### Task description
Render the listing as a Markdown table with the columns Row and Line. Number every line in order and leave out any blank lines.

>> BEGIN Provided entries

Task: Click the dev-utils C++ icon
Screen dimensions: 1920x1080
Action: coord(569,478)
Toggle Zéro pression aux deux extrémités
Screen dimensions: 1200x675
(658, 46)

>> END Provided entries

### Result for this exercise
| Row | Line |
|---|---|
| 1 | Task: Click the dev-utils C++ icon |
| 2 | Screen dimensions: 1920x1080 |
| 3 | Action: coord(569,478) |
| 4 | Toggle Zéro pression aux deux extrémités |
| 5 | Screen dimensions: 1200x675 |
| 6 | (658, 46) |